Slippery Net Neutrality

by Mike Wendy on September 20, 2014

The concept known as Net Neutrality is essentially a creature of the Left – a vessel into which it has poured all of its societal or other angst, framing a “problem” – which purposely has no defined edges – and then creating a “solution” to “fix” it.  If one has to generalize, Net Neutrality means the “non-discrimination” of content, applications, services or devices as they run over / attach to various points of the Internet.  In application (at this point in time), Net Neutrality “makes sure” that all the stuff flowing over the Internet from edge providers to end users gets treated equally and unmolested by the network providers.  When this occurs, the world is a better place.  So, we must have Net Neutrality, for without it, no one will ever be able to live freely again.  Ever.

It’s settled science.

Anyway, with the FCC Net Neutrality rule comment period over, the Commission’s work is cut out for it as it fashions its new (and needless) regulation in response to the DC Circuit’s ruling of last January.

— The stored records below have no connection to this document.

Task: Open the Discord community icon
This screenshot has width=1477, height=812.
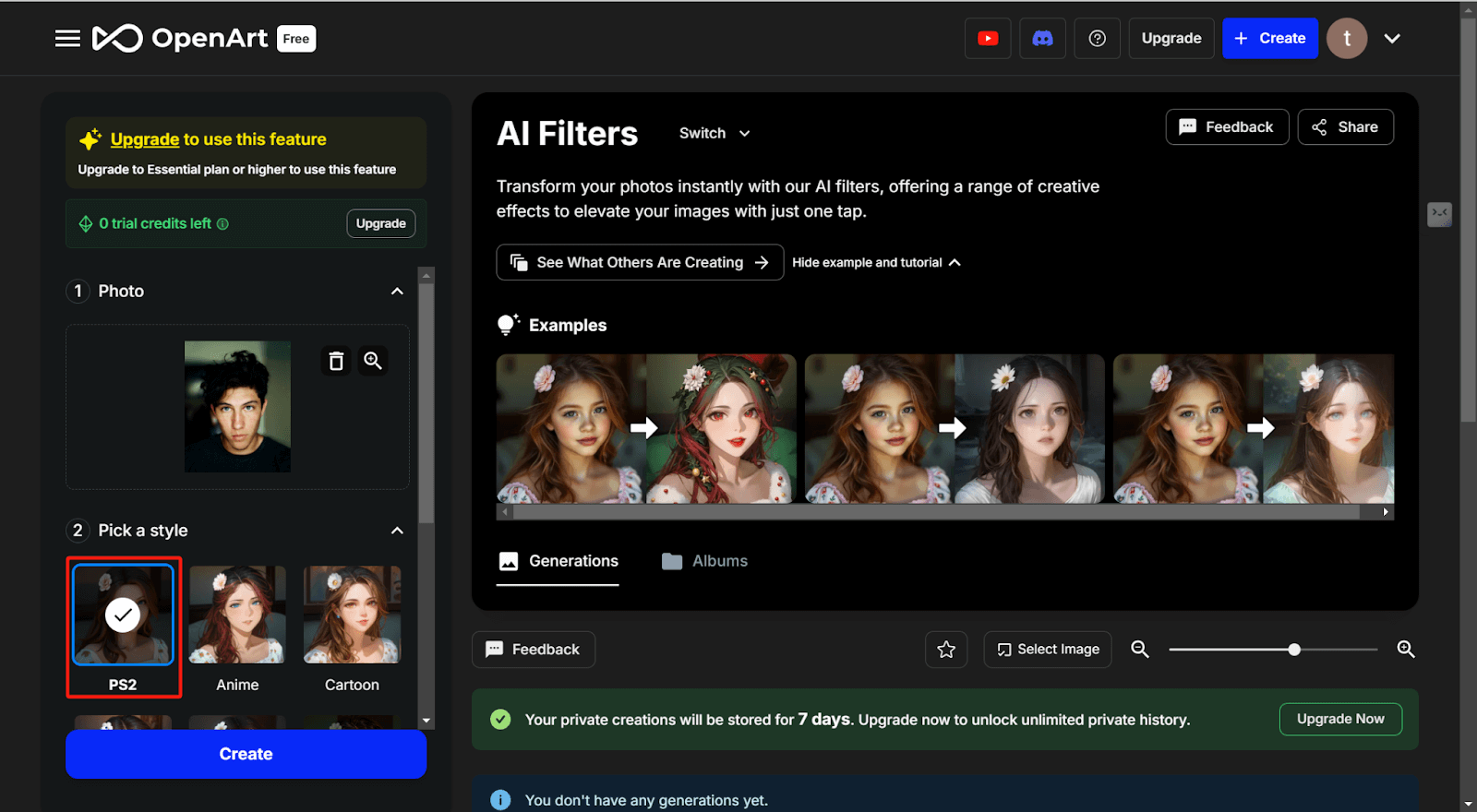Action: click(1042, 39)
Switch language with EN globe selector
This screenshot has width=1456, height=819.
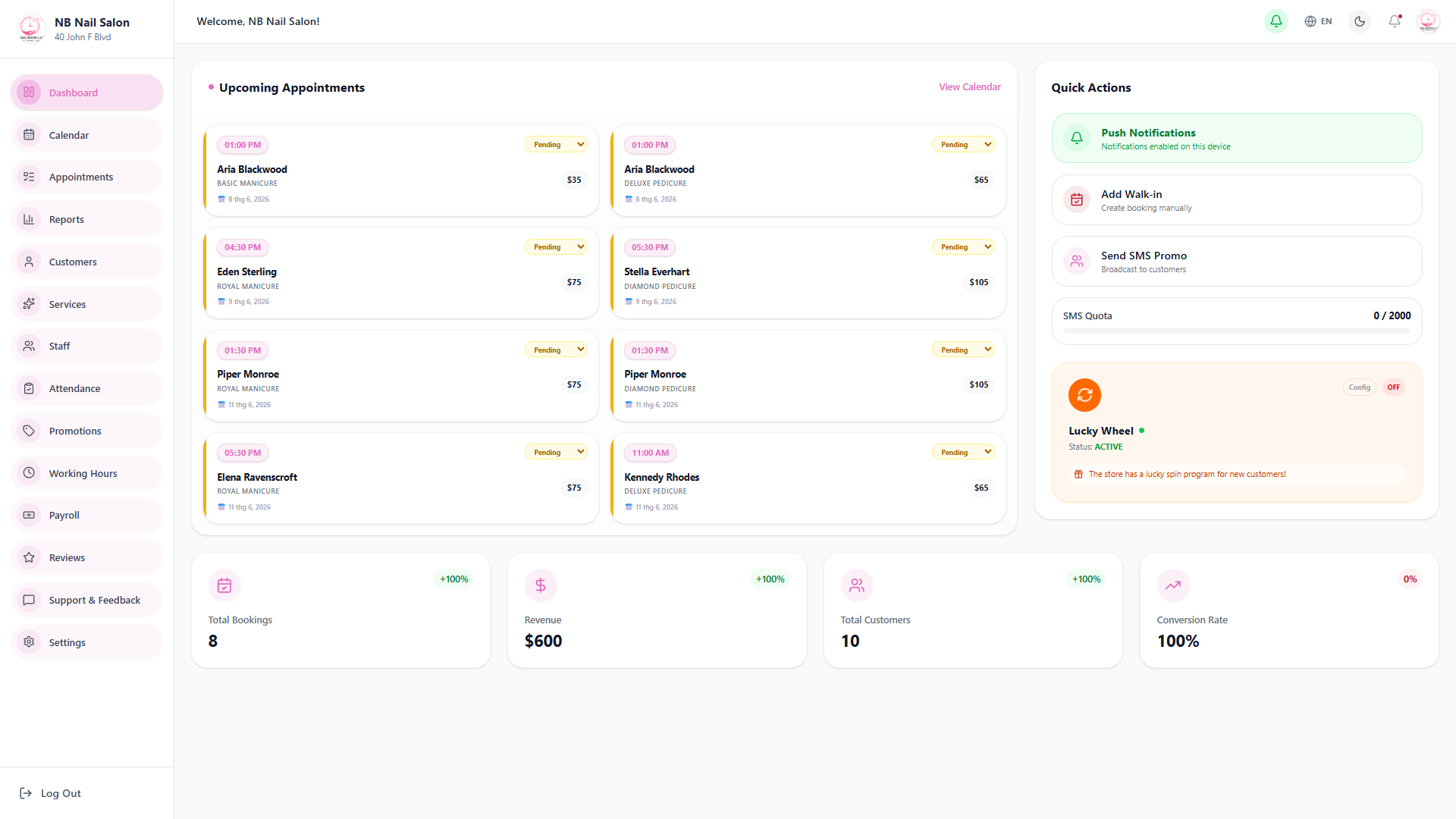tap(1319, 21)
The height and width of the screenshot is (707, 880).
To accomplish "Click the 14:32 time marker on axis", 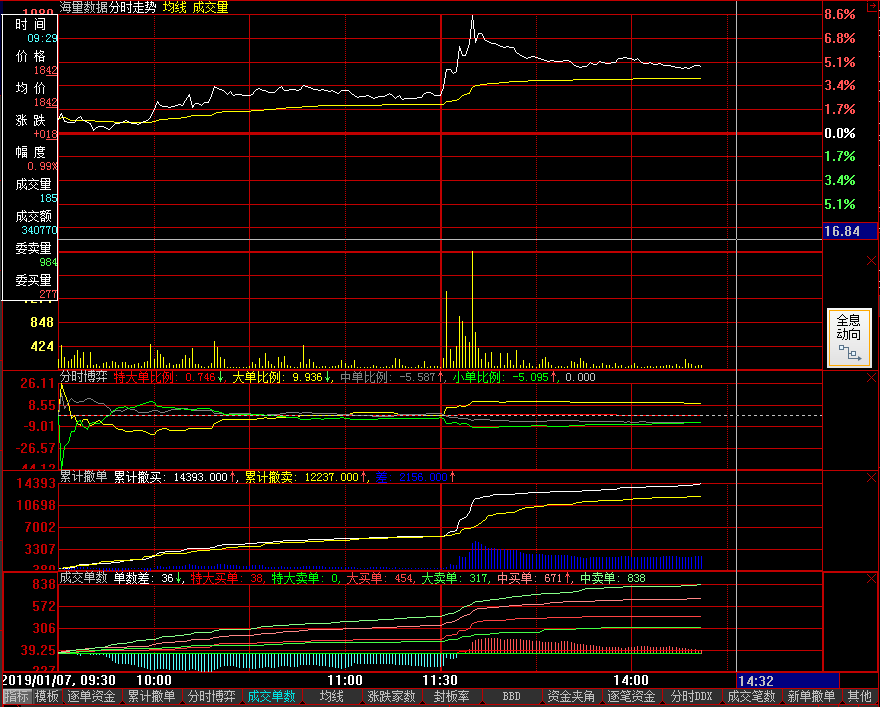I will pos(756,680).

Now the real horse trading begins, meaning that after over a decade of “knowing” what Net Neutrality is, it seems that the slippery concept is, well, still pretty darned slippery, gelatinous and lugubrious.  And subject to negotiation.

Cut and dried it was never meant to be.  That would be easy.  Binary.  On, off.  But of course, how can one extort rent from that?

Pictured below are some of the characters in this debate and their versions of Net Neutrality.  Each of these versions, or combinations thereof, are still in-play as the FCC goes about figuring out how to “protect the Internet” from the “evil” ISPs through Net Neutrality.


This Philadelphia activist wants Net Neutrality to make the local cable provider pay more in taxes for schools, etc.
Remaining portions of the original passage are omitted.